> **WORK TO COMPLETE**: Return every line of the data below word for word, including the punctuation.

═════ DATA EXTRACTS ═════

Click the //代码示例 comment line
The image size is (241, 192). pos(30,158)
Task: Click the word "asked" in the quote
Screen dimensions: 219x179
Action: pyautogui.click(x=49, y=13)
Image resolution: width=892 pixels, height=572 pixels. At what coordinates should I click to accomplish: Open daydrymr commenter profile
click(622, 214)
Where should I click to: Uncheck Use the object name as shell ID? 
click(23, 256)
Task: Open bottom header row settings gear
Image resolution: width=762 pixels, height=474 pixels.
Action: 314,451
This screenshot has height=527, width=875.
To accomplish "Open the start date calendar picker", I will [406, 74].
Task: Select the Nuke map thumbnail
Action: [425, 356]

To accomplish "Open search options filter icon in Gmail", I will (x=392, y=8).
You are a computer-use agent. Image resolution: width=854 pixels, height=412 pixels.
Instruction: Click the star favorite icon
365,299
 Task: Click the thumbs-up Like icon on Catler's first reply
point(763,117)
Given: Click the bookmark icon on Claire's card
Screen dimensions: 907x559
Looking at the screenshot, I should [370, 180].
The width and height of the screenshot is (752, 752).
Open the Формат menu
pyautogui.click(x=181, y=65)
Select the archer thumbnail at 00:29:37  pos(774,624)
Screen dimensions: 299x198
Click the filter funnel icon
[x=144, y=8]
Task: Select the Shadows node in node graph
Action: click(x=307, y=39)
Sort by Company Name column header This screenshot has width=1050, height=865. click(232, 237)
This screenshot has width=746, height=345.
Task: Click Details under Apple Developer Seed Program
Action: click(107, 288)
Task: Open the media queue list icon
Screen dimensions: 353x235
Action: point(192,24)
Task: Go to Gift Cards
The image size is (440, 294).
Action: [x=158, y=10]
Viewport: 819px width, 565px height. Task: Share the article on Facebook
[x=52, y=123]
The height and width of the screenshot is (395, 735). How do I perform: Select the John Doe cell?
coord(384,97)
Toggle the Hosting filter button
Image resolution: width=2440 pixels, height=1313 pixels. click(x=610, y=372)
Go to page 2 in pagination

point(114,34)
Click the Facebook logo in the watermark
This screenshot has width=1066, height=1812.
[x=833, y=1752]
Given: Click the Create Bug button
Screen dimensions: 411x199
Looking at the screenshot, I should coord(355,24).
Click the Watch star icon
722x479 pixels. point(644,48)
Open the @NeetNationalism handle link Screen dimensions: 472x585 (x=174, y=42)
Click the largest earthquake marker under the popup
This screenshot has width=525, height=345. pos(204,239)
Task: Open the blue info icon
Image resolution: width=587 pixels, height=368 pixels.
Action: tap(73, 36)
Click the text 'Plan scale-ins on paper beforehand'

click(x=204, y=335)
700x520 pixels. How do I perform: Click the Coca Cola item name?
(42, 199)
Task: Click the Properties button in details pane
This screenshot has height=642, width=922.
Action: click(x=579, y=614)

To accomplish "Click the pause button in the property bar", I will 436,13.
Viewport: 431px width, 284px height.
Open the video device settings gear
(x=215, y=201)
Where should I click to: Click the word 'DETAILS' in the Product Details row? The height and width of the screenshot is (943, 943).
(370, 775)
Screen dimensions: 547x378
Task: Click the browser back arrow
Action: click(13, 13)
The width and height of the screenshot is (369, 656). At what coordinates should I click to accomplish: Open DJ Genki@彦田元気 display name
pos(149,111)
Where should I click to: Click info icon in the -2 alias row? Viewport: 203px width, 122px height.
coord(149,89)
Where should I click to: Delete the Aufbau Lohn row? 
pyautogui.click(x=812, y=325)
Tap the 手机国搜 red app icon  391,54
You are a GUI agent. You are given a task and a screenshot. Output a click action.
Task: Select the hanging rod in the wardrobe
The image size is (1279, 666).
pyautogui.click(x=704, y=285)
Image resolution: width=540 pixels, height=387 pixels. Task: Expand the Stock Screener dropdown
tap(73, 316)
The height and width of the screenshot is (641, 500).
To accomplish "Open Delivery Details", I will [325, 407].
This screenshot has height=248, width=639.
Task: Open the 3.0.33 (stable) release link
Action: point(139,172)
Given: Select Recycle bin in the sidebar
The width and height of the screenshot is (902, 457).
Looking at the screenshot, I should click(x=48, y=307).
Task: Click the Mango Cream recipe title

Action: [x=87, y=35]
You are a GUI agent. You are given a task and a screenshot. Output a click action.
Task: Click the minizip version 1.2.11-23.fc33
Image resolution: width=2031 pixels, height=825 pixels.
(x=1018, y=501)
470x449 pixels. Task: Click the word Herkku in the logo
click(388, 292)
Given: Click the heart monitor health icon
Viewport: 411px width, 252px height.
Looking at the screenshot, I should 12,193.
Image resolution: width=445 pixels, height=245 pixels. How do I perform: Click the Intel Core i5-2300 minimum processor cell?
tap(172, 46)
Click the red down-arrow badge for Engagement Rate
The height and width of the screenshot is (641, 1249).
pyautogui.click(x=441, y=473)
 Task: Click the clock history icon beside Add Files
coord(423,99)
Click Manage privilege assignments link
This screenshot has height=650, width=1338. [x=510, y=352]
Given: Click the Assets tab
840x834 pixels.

═════

> **ANSWER BOX**:
Click the //代码示例 comment line
The image size is (241, 192). pos(30,158)
Task: Click the word "asked" in the quote
Screen dimensions: 219x179
Action: pyautogui.click(x=49, y=13)
Image resolution: width=892 pixels, height=572 pixels. At what coordinates should I click to accomplish: Open daydrymr commenter profile
click(622, 214)
Where should I click to: Uncheck Use the object name as shell ID? 
click(23, 256)
Task: Open bottom header row settings gear
Image resolution: width=762 pixels, height=474 pixels.
Action: 314,451
This screenshot has height=527, width=875.
To accomplish "Open the start date calendar picker", I will [406, 74].
Task: Select the Nuke map thumbnail
Action: [425, 356]

To accomplish "Open search options filter icon in Gmail", I will (x=392, y=8).
You are a computer-use agent. Image resolution: width=854 pixels, height=412 pixels.
Instruction: Click the star favorite icon
365,299
 Task: Click the thumbs-up Like icon on Catler's first reply
point(763,117)
Given: Click the bookmark icon on Claire's card
Screen dimensions: 907x559
Looking at the screenshot, I should [370, 180].
The width and height of the screenshot is (752, 752).
Open the Формат menu
pyautogui.click(x=181, y=65)
Select the archer thumbnail at 00:29:37  pos(774,624)
Screen dimensions: 299x198
Click the filter funnel icon
[x=144, y=8]
Task: Select the Shadows node in node graph
Action: click(x=307, y=39)
Sort by Company Name column header This screenshot has width=1050, height=865. click(232, 237)
This screenshot has width=746, height=345.
Task: Click Details under Apple Developer Seed Program
Action: click(107, 288)
Task: Open the media queue list icon
Screen dimensions: 353x235
Action: point(192,24)
Task: Go to Gift Cards
The image size is (440, 294).
Action: [x=158, y=10]
Viewport: 819px width, 565px height. Task: Share the article on Facebook
[x=52, y=123]
The height and width of the screenshot is (395, 735). How do I perform: Select the John Doe cell?
coord(384,97)
Toggle the Hosting filter button
Image resolution: width=2440 pixels, height=1313 pixels. click(x=610, y=372)
Go to page 2 in pagination

point(114,34)
Click the Facebook logo in the watermark
This screenshot has width=1066, height=1812.
[x=833, y=1752]
Given: Click the Create Bug button
Screen dimensions: 411x199
Looking at the screenshot, I should coord(355,24).
Click the Watch star icon
722x479 pixels. point(644,48)
Open the @NeetNationalism handle link Screen dimensions: 472x585 (x=174, y=42)
Click the largest earthquake marker under the popup
This screenshot has width=525, height=345. pos(204,239)
Task: Open the blue info icon
Image resolution: width=587 pixels, height=368 pixels.
Action: tap(73, 36)
Click the text 'Plan scale-ins on paper beforehand'

click(x=204, y=335)
700x520 pixels. How do I perform: Click the Coca Cola item name?
(42, 199)
Task: Click the Properties button in details pane
This screenshot has height=642, width=922.
Action: click(x=579, y=614)

To accomplish "Click the pause button in the property bar", I will 436,13.
Viewport: 431px width, 284px height.
Open the video device settings gear
(x=215, y=201)
Where should I click to: Click the word 'DETAILS' in the Product Details row? The height and width of the screenshot is (943, 943).
(370, 775)
Screen dimensions: 547x378
Task: Click the browser back arrow
Action: click(13, 13)
The width and height of the screenshot is (369, 656). At what coordinates should I click to accomplish: Open DJ Genki@彦田元気 display name
pos(149,111)
Where should I click to: Click info icon in the -2 alias row? Viewport: 203px width, 122px height.
coord(149,89)
Where should I click to: Delete the Aufbau Lohn row? 
pyautogui.click(x=812, y=325)
Tap the 手机国搜 red app icon  391,54
You are a GUI agent. You are given a task and a screenshot. Output a click action.
Task: Select the hanging rod in the wardrobe
The image size is (1279, 666).
pyautogui.click(x=704, y=285)
Image resolution: width=540 pixels, height=387 pixels. Task: Expand the Stock Screener dropdown
tap(73, 316)
The height and width of the screenshot is (641, 500).
To accomplish "Open Delivery Details", I will [325, 407].
This screenshot has height=248, width=639.
Task: Open the 3.0.33 (stable) release link
Action: point(139,172)
Given: Select Recycle bin in the sidebar
The width and height of the screenshot is (902, 457).
Looking at the screenshot, I should click(x=48, y=307).
Task: Click the Mango Cream recipe title

Action: [x=87, y=35]
You are a GUI agent. You are given a task and a screenshot. Output a click action.
Task: Click the minizip version 1.2.11-23.fc33
Image resolution: width=2031 pixels, height=825 pixels.
(x=1018, y=501)
470x449 pixels. Task: Click the word Herkku in the logo
click(388, 292)
Given: Click the heart monitor health icon
Viewport: 411px width, 252px height.
Looking at the screenshot, I should 12,193.
Image resolution: width=445 pixels, height=245 pixels. How do I perform: Click the Intel Core i5-2300 minimum processor cell?
tap(172, 46)
Click the red down-arrow badge for Engagement Rate
The height and width of the screenshot is (641, 1249).
pyautogui.click(x=441, y=473)
 Task: Click the clock history icon beside Add Files
coord(423,99)
Click Manage privilege assignments link
This screenshot has height=650, width=1338. [x=510, y=352]
Given: Click the Assets tab
840x834 pixels.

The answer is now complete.